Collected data
::::::::::

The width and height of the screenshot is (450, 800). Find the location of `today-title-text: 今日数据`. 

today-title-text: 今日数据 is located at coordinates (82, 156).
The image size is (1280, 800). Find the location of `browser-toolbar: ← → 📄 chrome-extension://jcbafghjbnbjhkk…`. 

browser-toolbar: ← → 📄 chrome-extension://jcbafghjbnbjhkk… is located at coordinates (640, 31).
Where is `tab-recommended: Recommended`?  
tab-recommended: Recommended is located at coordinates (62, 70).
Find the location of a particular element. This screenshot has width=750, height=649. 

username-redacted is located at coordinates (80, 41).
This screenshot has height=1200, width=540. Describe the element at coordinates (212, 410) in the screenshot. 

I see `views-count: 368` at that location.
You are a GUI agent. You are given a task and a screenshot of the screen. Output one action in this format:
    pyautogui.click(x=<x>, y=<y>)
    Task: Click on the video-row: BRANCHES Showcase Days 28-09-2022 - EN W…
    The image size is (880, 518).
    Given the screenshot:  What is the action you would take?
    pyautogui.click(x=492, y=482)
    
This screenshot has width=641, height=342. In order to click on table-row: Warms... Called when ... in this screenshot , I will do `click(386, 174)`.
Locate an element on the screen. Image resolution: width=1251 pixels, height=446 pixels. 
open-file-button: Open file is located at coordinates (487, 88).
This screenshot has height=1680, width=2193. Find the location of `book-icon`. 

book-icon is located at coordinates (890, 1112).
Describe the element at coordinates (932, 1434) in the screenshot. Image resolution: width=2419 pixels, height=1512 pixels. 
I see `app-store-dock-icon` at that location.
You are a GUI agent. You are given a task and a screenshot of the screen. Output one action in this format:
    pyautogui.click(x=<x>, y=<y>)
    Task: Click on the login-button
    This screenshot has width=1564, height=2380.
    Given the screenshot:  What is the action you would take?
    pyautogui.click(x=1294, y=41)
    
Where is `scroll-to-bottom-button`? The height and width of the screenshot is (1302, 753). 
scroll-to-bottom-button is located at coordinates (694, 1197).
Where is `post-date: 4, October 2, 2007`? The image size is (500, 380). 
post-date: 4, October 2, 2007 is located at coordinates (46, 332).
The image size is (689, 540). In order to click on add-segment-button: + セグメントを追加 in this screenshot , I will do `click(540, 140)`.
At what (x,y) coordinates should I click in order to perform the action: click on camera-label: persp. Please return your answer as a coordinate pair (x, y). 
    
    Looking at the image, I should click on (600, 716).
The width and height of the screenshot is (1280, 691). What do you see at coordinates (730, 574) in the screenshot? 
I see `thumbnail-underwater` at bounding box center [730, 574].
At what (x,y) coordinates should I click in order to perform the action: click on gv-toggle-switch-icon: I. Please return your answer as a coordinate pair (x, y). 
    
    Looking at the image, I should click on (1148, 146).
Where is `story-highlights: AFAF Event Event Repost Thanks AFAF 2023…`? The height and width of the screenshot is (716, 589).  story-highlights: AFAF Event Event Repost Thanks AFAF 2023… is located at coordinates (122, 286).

::::::::::

» **Task**
Revise the collected data above by changing every "Find the location of" to "Give the coordinates of" and leaving everything else intact.

» **Response**
The width and height of the screenshot is (450, 800). Give the coordinates of `today-title-text: 今日数据`. 

today-title-text: 今日数据 is located at coordinates (82, 156).
The image size is (1280, 800). Give the coordinates of `browser-toolbar: ← → 📄 chrome-extension://jcbafghjbnbjhkk…`. 

browser-toolbar: ← → 📄 chrome-extension://jcbafghjbnbjhkk… is located at coordinates (640, 31).
Where is `tab-recommended: Recommended`?  
tab-recommended: Recommended is located at coordinates (62, 70).
Give the coordinates of a particular element. This screenshot has width=750, height=649. 

username-redacted is located at coordinates (80, 41).
This screenshot has height=1200, width=540. Describe the element at coordinates (212, 410) in the screenshot. 

I see `views-count: 368` at that location.
You are a GUI agent. You are given a task and a screenshot of the screen. Output one action in this format:
    pyautogui.click(x=<x>, y=<y>)
    Task: Click on the video-row: BRANCHES Showcase Days 28-09-2022 - EN W…
    The image size is (880, 518).
    Given the screenshot:  What is the action you would take?
    pyautogui.click(x=492, y=482)
    
This screenshot has width=641, height=342. In order to click on table-row: Warms... Called when ... in this screenshot , I will do `click(386, 174)`.
Locate an element on the screen. Image resolution: width=1251 pixels, height=446 pixels. 
open-file-button: Open file is located at coordinates (487, 88).
This screenshot has height=1680, width=2193. Give the coordinates of `book-icon`. 

book-icon is located at coordinates (890, 1112).
Describe the element at coordinates (932, 1434) in the screenshot. Image resolution: width=2419 pixels, height=1512 pixels. 
I see `app-store-dock-icon` at that location.
You are a GUI agent. You are given a task and a screenshot of the screen. Output one action in this format:
    pyautogui.click(x=<x>, y=<y>)
    Task: Click on the login-button
    This screenshot has width=1564, height=2380.
    Given the screenshot:  What is the action you would take?
    pyautogui.click(x=1294, y=41)
    
Where is `scroll-to-bottom-button`? The height and width of the screenshot is (1302, 753). 
scroll-to-bottom-button is located at coordinates (694, 1197).
Where is `post-date: 4, October 2, 2007`? The image size is (500, 380). 
post-date: 4, October 2, 2007 is located at coordinates (46, 332).
The image size is (689, 540). In order to click on add-segment-button: + セグメントを追加 in this screenshot , I will do `click(540, 140)`.
At what (x,y) coordinates should I click in order to perform the action: click on camera-label: persp. Please return your answer as a coordinate pair (x, y). 
    
    Looking at the image, I should click on (600, 716).
The width and height of the screenshot is (1280, 691). What do you see at coordinates (730, 574) in the screenshot? 
I see `thumbnail-underwater` at bounding box center [730, 574].
At what (x,y) coordinates should I click in order to perform the action: click on gv-toggle-switch-icon: I. Please return your answer as a coordinate pair (x, y). 
    
    Looking at the image, I should click on (1148, 146).
Where is `story-highlights: AFAF Event Event Repost Thanks AFAF 2023…`? The height and width of the screenshot is (716, 589).  story-highlights: AFAF Event Event Repost Thanks AFAF 2023… is located at coordinates (122, 286).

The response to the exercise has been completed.